## WHAT YOU NEED TO DO
Could you copy each line of the listing that holds "screenshot"?

## RAW DATA

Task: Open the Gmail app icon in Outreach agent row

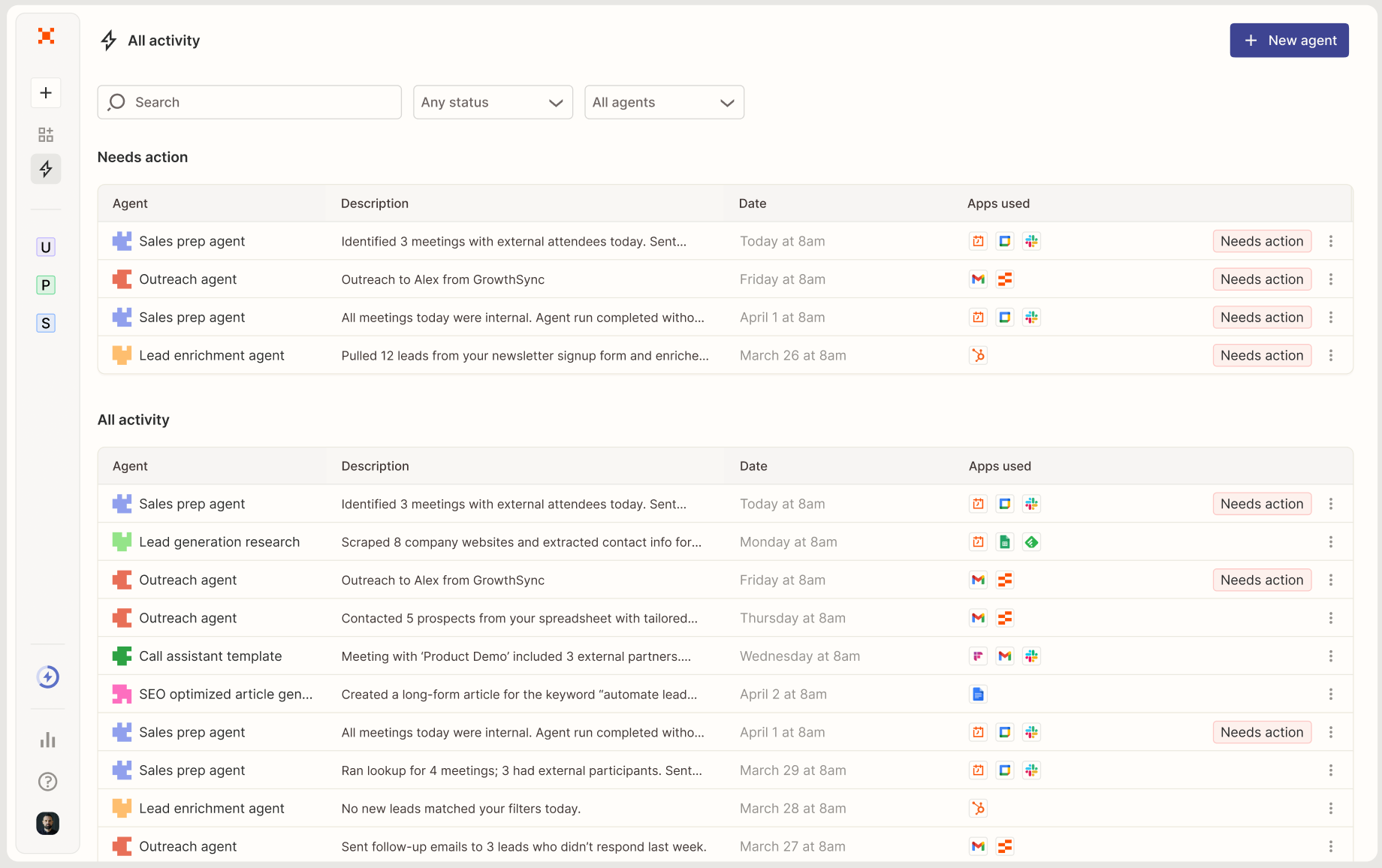Action: pyautogui.click(x=978, y=279)
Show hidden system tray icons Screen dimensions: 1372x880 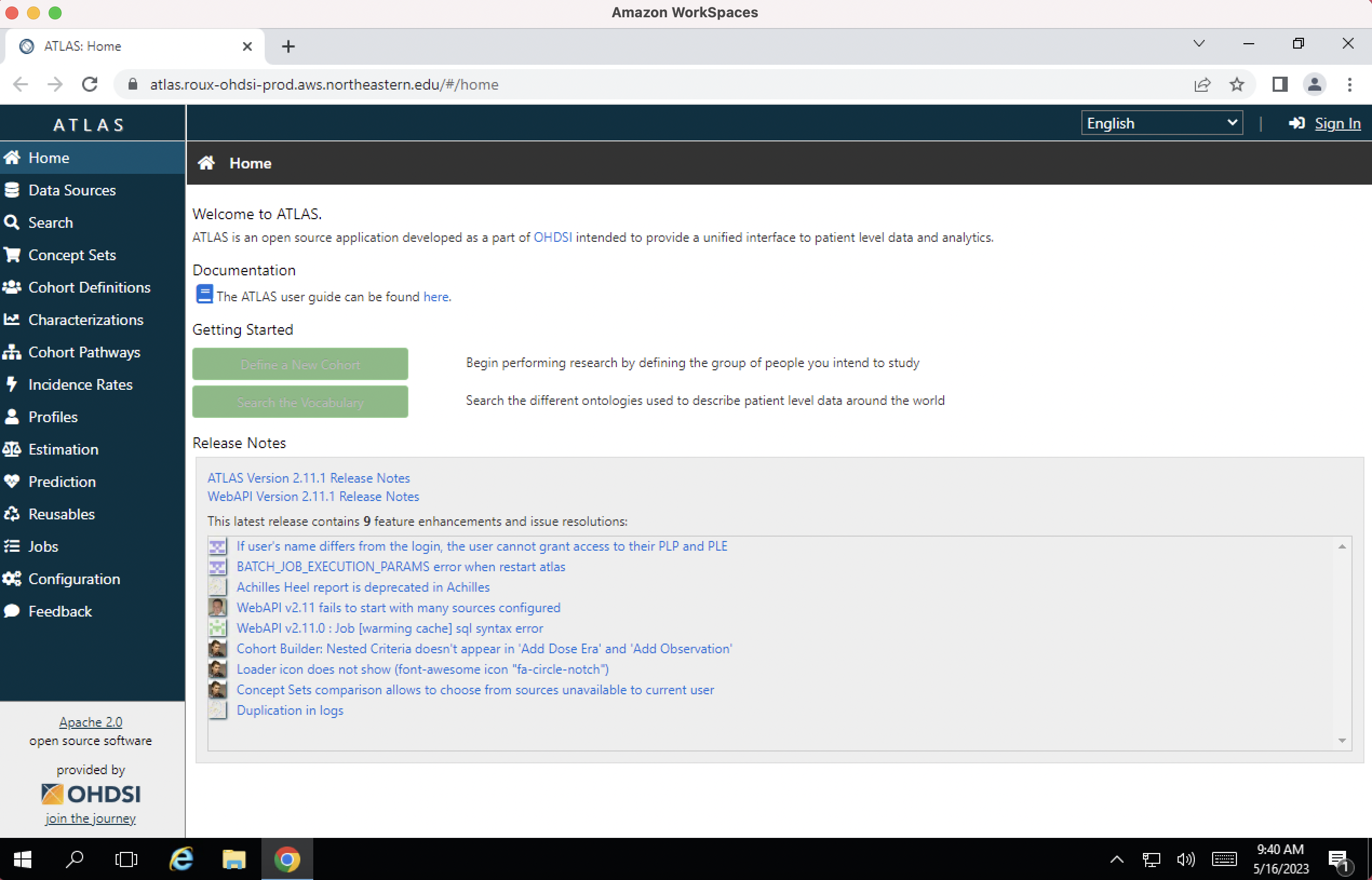coord(1117,859)
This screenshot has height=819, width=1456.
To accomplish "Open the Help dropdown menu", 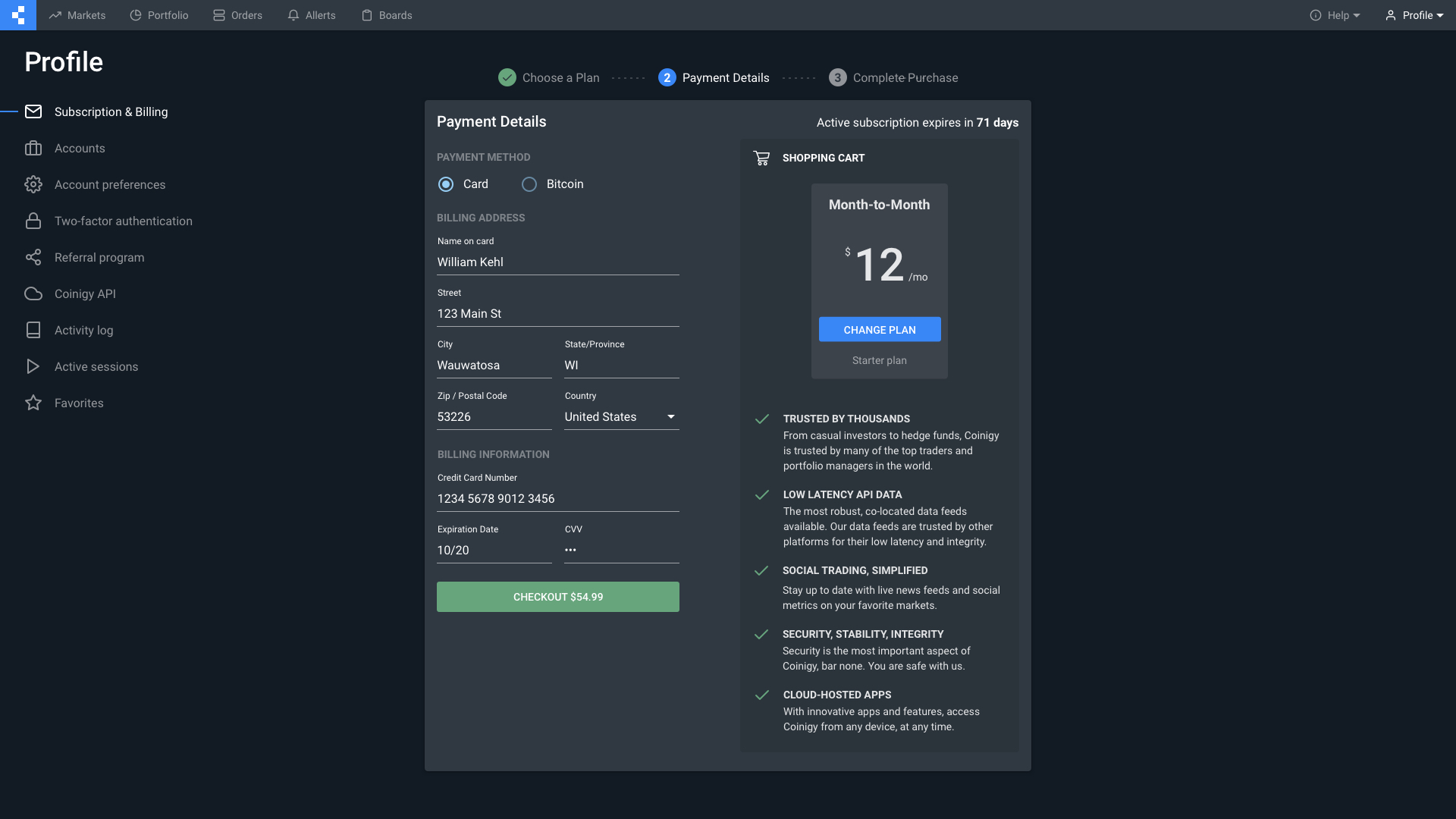I will click(x=1335, y=15).
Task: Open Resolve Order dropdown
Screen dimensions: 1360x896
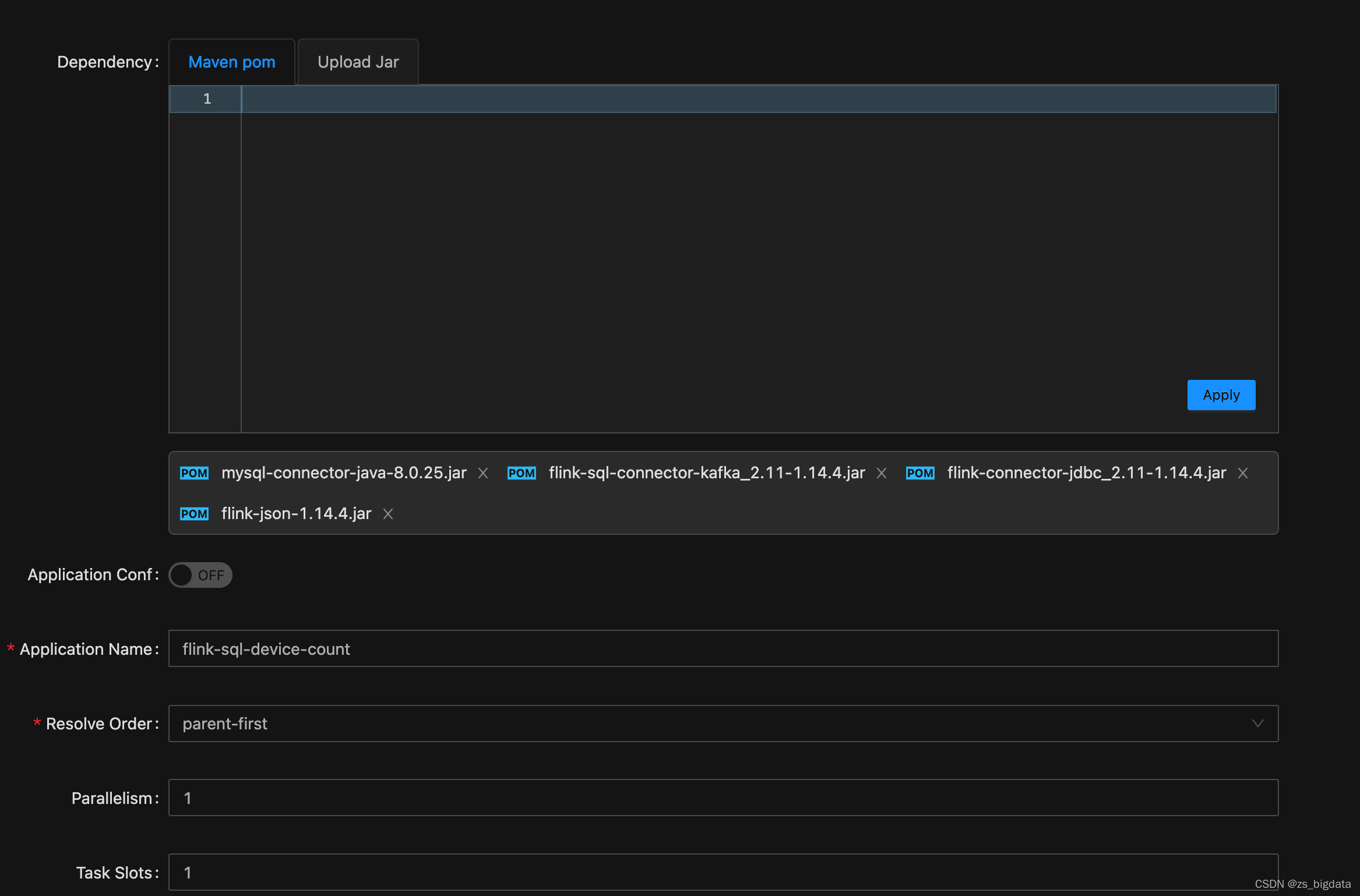Action: [723, 724]
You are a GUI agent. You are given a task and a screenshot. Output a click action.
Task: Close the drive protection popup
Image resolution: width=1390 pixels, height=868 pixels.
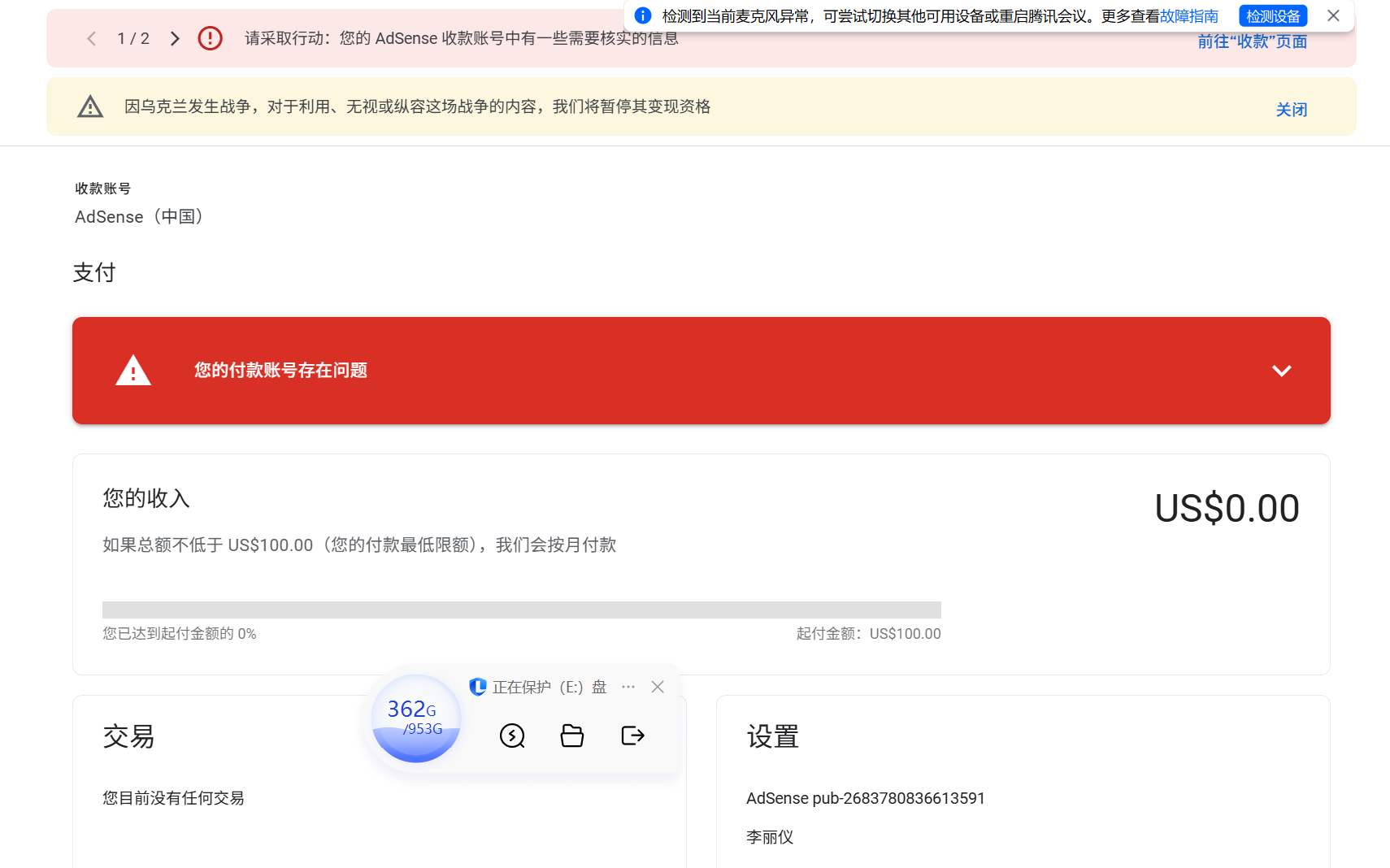click(658, 687)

## SOLUTION FOR THIS PROBLEM
This screenshot has height=819, width=1456.
You are a GUI agent. You are given a task and a screenshot. Output a click action.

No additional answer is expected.